* Work instructions:
(A) According to the article about Floyd's Fund, which program is the fund loosely based on?
(B) Write the next few paragraphs of the news article about Floyd's Fund, picking up after its final quote.

* Reading text:
[Start of Attachment]

Floyd's Fund to benefit other animals

Friday, March 25, 2005

Jodie Wilson, her daughter Kayla, 7, and Floyd help gather donations of food and money outside of Wal-Mart on March 12 for the humane shelter as part of the "Floyd's Fund" project. The project raises money for medical expenses so that all animals at the shelter can receive the treatments they need for survival, and generate enough funding to help support other areas of need as well. Ivy Herron photo

Floyd, a male Beagle/ Shar Pei mix cancer survivor, has become somewhat of a local celebrity since his and owner Mike Wilson's story of cancer survival ran in The Brazil Times on Jan. 27.

"People have come into Lynn's Pharmacy looking for Mike that he hasn't seen in years," said Jodie Wilson about the community's response to the story. But Floyd has definitely taken to stardom. "Floyd's a people lover and a camera hog. People stop us all the time to visit with Floyd."

Floyd, his family and friends are using his new celebrity to benefit others through the creation of Floyd's Fund.

The idea for Floyd's Fund was presented to the Clay County Humane Society by Wilson. It is loosely based on the program Stray Rescue of St. Louis that helped save Floyd's life.

The fund will raise money for medical expenses so that all animals at the shelter can receive the treatments they need for survival. The hope is that it will generate enough funding to help support other areas of need as well.

"Many animals arrive needing medical attention right away," said Bill Bell, President of the Board of Directors for the Clay County Humane Society. "It is a huge expense for a program with a limited budget."

The shelter is overflowing with animals most of the time.

"People clean out their animals like they clean out their garage," Shelter Director Rick Moore said of the animal population they handle in a month. The shelter will travel as far away as Chicago in an effort to place pets in good homes. "We find homes for animals, but let a Saturday come, and we're filled back up again."

"Animals are so loving, kind and gentle, and so much a part of our lives, that they deserve a second chance," said Wilson, explaining the reason for Floyd's Fund.

[End of Attachment]

* Dataset entries:

[Start of Attachment]

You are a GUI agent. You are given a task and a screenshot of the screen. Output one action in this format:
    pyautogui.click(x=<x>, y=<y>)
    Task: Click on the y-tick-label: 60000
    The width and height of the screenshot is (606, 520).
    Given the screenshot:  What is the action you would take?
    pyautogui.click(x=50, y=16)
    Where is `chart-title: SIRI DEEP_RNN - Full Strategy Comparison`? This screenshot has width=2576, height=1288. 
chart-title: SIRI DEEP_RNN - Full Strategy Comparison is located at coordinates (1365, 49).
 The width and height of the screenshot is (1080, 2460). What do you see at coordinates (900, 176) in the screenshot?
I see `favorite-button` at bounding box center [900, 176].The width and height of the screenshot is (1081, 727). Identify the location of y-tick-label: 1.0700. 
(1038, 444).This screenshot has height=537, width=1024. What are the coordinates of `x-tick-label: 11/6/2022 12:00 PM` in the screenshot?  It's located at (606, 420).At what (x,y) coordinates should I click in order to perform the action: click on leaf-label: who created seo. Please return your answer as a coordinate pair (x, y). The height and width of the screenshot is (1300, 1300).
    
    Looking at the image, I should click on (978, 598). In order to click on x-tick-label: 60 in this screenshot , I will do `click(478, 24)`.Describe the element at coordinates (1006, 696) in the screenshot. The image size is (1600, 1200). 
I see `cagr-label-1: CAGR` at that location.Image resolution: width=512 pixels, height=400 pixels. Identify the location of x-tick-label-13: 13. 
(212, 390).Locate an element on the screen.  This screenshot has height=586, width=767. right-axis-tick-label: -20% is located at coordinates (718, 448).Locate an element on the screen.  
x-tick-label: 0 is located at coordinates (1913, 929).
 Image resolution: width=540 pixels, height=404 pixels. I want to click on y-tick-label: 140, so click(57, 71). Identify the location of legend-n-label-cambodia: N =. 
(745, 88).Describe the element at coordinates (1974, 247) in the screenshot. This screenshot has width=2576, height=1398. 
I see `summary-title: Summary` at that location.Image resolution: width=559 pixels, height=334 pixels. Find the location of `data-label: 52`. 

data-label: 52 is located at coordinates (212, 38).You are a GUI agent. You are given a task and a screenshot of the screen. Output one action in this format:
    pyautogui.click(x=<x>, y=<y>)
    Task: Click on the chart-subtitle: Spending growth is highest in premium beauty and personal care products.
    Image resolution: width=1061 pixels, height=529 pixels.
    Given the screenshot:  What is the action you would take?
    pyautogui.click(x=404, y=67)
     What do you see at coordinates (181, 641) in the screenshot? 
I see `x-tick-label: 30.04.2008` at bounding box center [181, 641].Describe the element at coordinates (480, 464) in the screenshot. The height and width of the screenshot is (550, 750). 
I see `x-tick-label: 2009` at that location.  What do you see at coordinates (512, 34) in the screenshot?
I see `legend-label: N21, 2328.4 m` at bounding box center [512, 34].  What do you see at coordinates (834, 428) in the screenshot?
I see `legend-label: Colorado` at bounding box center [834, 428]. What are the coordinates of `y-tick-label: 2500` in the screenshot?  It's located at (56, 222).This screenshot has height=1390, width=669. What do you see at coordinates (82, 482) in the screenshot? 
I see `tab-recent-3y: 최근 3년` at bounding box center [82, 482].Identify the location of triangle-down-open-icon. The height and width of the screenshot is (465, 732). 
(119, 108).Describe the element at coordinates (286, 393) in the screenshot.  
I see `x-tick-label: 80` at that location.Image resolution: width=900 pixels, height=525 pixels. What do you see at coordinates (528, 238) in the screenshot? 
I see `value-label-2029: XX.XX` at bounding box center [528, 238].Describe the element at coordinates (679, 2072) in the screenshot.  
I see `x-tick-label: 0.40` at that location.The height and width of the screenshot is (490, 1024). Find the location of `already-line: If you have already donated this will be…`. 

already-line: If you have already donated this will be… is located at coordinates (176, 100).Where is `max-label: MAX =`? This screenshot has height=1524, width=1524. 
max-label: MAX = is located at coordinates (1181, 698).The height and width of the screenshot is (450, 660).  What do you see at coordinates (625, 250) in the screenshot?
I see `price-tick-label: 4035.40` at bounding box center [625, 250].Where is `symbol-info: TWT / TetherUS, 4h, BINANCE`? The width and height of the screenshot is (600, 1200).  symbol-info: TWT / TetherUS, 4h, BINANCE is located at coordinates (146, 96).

[End of Attachment]

* Answers given:
(A) Stray Rescue of St. Louis

(B)
Two abandoned dogs badly in need of medical attention, a female lab and a male German shepherd mix, recently were saved because of the new program.

The female has been treated and already adopted.

The male, successfully treated for Parvo, is awaiting adoption.

"Benji is just a sweetie," said Wilson, who took the good-natured dog home with her to care for him during some of his treatment. "Floyd made such a difference in our lives that I know a dog like Benji can do the same for someone else."

A major way to impact upon the need to care for animals is with children. That is why Floyd's Fund is sponsoring several programs that children and adults can participate in together.

Meridian Elementary is in the process of helping to launch Paws for Reading. The reading/writing interactive program for children will allow them to be educated about the health of animals while enjoying activities with visiting animals from the shelter.

"Kids will have a chance to learn about and have a fun experience with animals," Wilson said.

Floyd's Pen Pals is a confidence-building program that will allow a child to be honored by Floyd for their achievements in working with animals. Certificates, along with a note from the local celebrity himself, will be presented to children nominated by adults.

"It is a fun way for adults to recognize a child that loves animals," Jodie said of the project. She doesn't mind being Floyd's secretary at all when it comes to getting children involved with animals. "We want to recognize a child's love of animals while encouraging literacy and writing at the same time."